To me, it's not who the fifth is, although that's fun to speculate on in an online puzzle/mental masturbation sort of way, for a little bit at least. I don’t even really care who the fifth is, although I have my theories (in order: 1) Tom Zarek 2) Anastasia Dualla 3) Felix Gaeta 4)Romo Lampkin 5) Karl Agathon) the hook for me is how the discovery of the fifth is going to seriously screw up these characters I’ve grown to genuinely care about, in a way most filmed or written fiction has rarely grabbed me. It's not the revelation, it's the aftermath. Which to me, is the whole point of the show. The revelation is there solely to put the aftermath in motion, and it's the aftermaths that fuel this show, that make it go.

Should the mid-season finale wrap up and that Fifth cylon isn’t revealed? I’m not gonna see that as a cop-out.
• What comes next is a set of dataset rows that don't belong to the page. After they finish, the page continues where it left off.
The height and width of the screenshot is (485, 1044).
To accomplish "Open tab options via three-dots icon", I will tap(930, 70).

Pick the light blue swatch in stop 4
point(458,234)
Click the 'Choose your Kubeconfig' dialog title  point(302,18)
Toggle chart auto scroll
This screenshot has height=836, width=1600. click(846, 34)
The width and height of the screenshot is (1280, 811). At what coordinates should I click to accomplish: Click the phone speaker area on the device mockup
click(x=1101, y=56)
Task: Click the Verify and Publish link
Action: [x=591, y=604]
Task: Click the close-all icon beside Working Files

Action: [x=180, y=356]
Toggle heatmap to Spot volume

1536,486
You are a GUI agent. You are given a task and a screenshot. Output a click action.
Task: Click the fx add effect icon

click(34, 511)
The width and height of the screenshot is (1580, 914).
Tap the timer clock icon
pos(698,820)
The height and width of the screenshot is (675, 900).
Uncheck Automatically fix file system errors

There’s 10 episodes to go starting in January, and there’s 10 episodes I’ve seen and re-seen that I’ll re-see again because each time I sit down and hit play, something new, some nuance I missed before, slaps me in the face and makes me re-evaluate all I’ve watched before. And to me, that’s the real truth of this show. That it speaks directly to our humanity and what its worth, and what it means to be human. It asks hard questions and delivers hard answers. They’re found in the aftermath of the big puzzle pieces landing on the characters heads. Don’t watch for the puzzle. Watch for the look in the eyes of the people putting it together, and see if there’s something to learn in there.